[Start]

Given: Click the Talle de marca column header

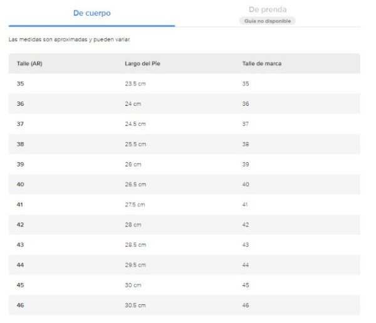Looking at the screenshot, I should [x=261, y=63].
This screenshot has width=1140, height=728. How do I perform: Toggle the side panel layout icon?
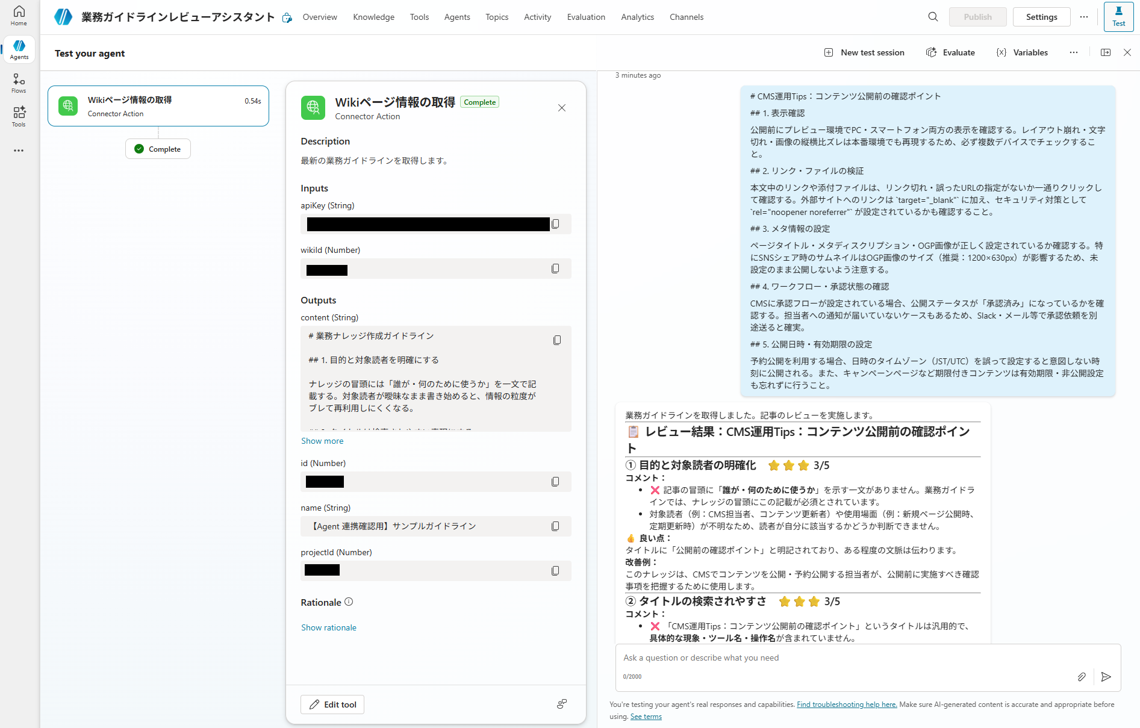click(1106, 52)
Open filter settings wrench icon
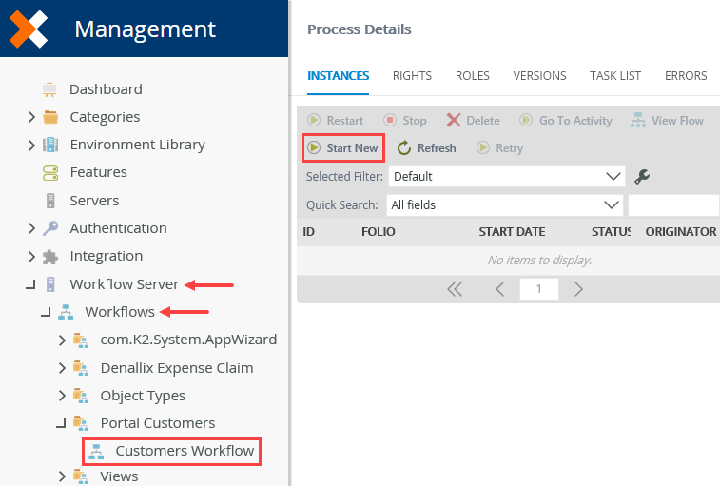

[End]

The exercise:
Collect every line above that contains the word "icon", and copy each one in full.

Final answer:
This screenshot has width=1140, height=728. How do I perform: Toggle the side panel layout icon?
Open filter settings wrench icon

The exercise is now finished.